Selections are easy to combine to create more complex selection. You can, for example, get only the birth dates from January that were also on Monday.
bd.isInJanuary().and(bd.isMonday())
or, all the birth dates in January, and all the Mondays:
bd.where(bd.isInJanuary().or(bd.isMonday()))
or, all the dates in January that were not Mondays:
bd.where(bd.isInJanuary().andNot(bd.isMonday()))
A list of the built-in filters is below.
Finally, you can combine these “where clauses” with methods that filter by index. For example:
Table t1 = t.where(Selection.withRange(100, 300).and(sc.startsWith("Foo")));
first selects the rows in the range 100 to 300, and then intersects that result with the query sc.startsWIth("Foo")
.
Writing your own filter methods
To write a custom filter method for a column, you first create a predicate, and then pass it to an eval() method on your column. Here’s an example with NumberColumns.
public abstract Selection apply(Table relation);
Here’s an example. We write a filter that only selects prime numbers:
// first we create a predicate
DoublePredicate isPrime = new DoublePredicate() {
@Override
public boolean test(double value) {
// is it's not an int return false
if (!((value == Math.floor(value)) && !Double.isInfinite(value))) {
return false;
}
int n = (int) value;
if (n < 2 || n % 2 == 0)
return false;
// only odd factors need to be tested up to n^0.5
for (int i = 3; i * i <= value; i += 2) {
if (value % i == 0)
return false;
}
return true;
}
};
// then use eval to return a selection
Combining filters
You can combine filters to query a table on the values in multiple columns.
Table filtered = aTable.where(
aTable.stringColumn("Status").isEqualTo("Ok")
.and(aTable.numberColumn("Age").isGreaterThan(21)));
Filter by index
You can select rows by specifying the index (zero-based):
t.rows(i...)
You can also select by range:
t.inRange(start, end)
You can also select a random sample of data. See the section on Sampling for more detail.
Sampling
The line below returns a table containing 50 randomly sampled rows from table t.
Table sample = t.sampleN(50);
Alternately, you can specify the sample size as a proportion of the table size using sampleX(aDouble):
Table sample = t.sampleX(.40);
You can also divide the table in two, assigning rows randomly to each, and return both sub-tables in an array. The code below puts ~ 1/3 of the rows in the results[0], and the other 2/3rds in results[1]. This is handy for separating data into a training and test subsets for machine learning applications.

==========

**What you should do**
Retype the passage on table filters word for word, starting at "or, all the birth" and ending at "bd.where(bd.isInJanuary().andNot(bd.isMonday()))".

(Records for locating described items)

==========

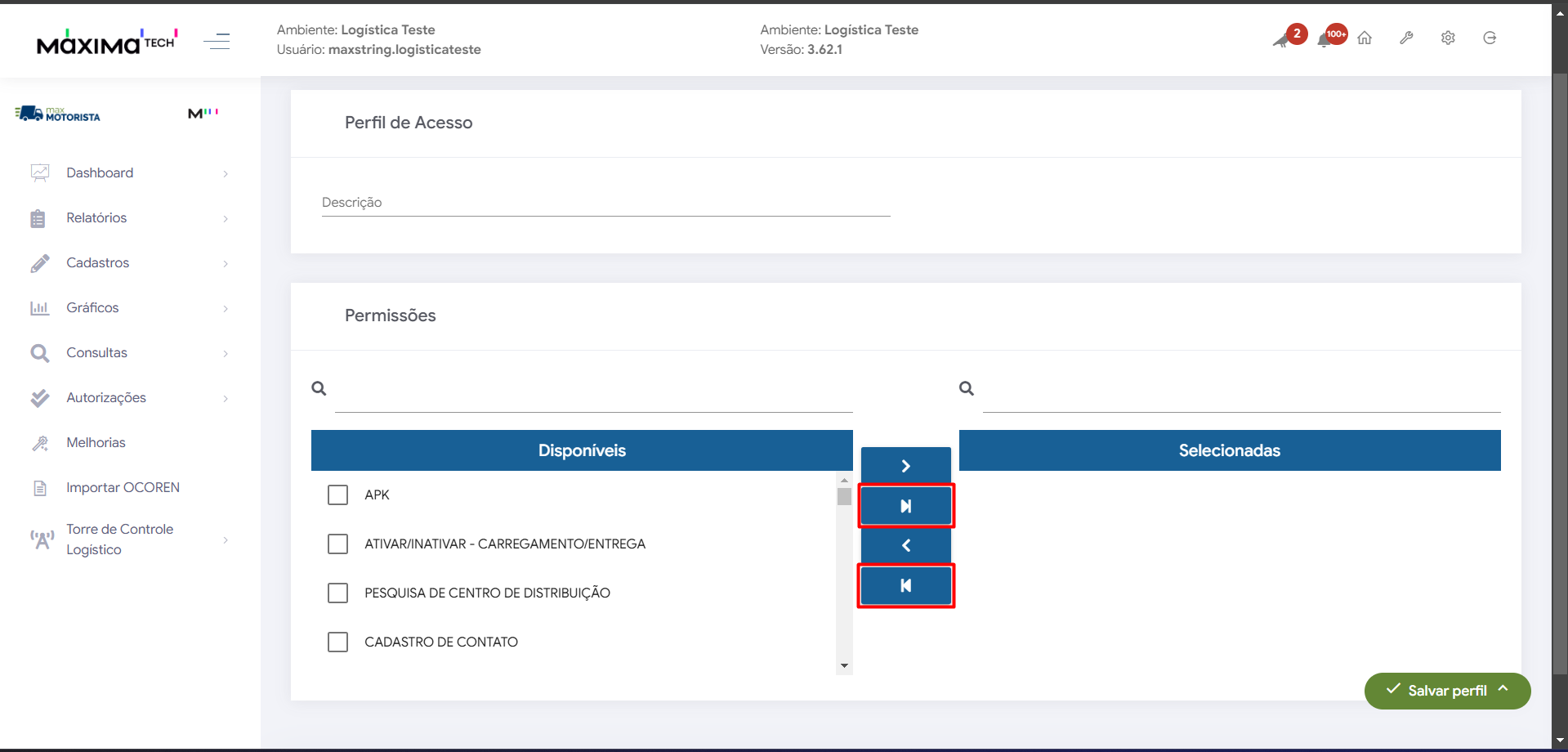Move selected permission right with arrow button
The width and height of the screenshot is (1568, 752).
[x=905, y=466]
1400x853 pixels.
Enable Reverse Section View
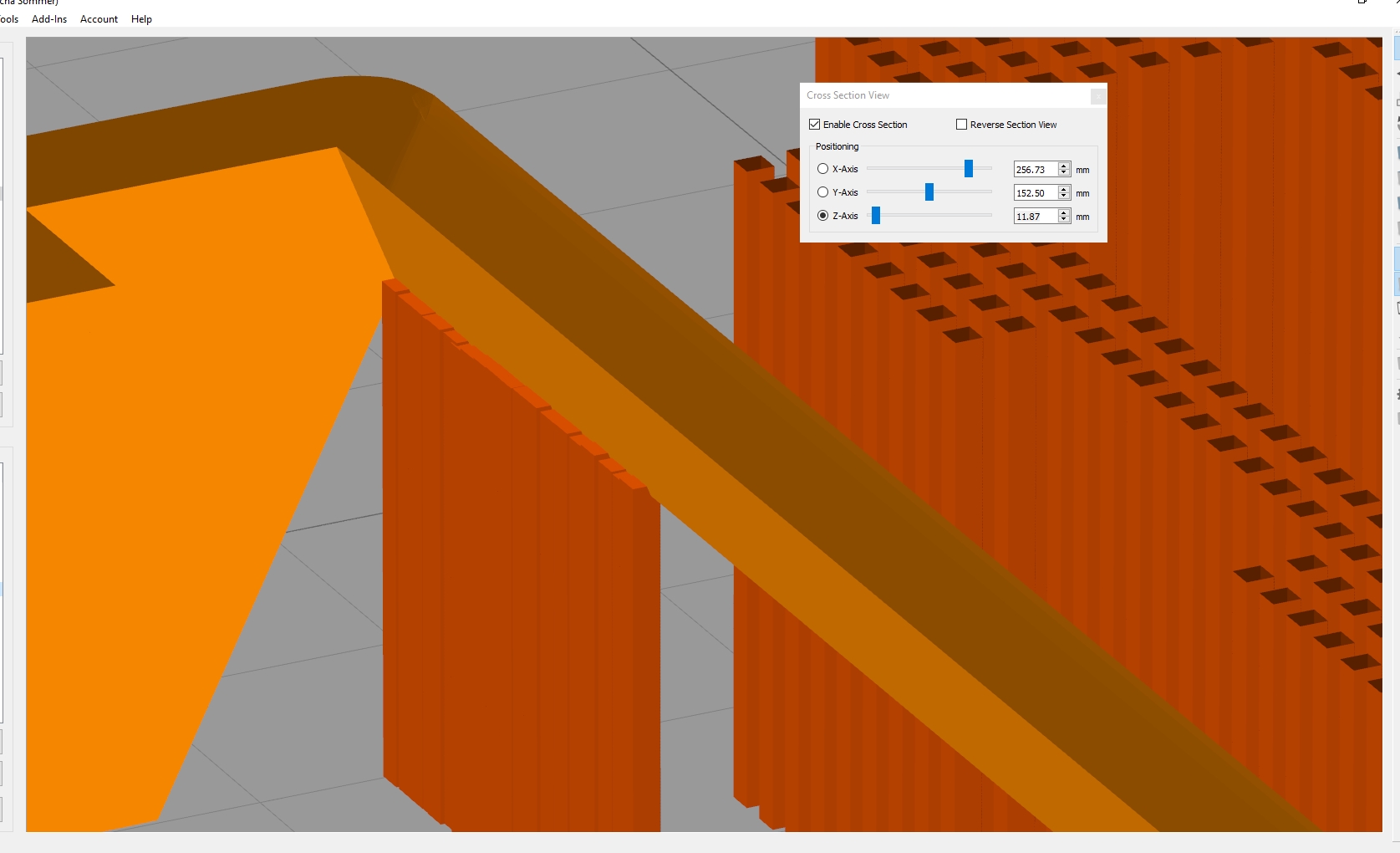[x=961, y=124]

==========

**Task answer**
or, all the birth dates in January, and all the Mondays:
bd.where(bd.isInJanuary().or(bd.isMonday()))
or, all the dates in January that were not Mondays:
bd.where(bd.isInJanuary().andNot(bd.isMonday()))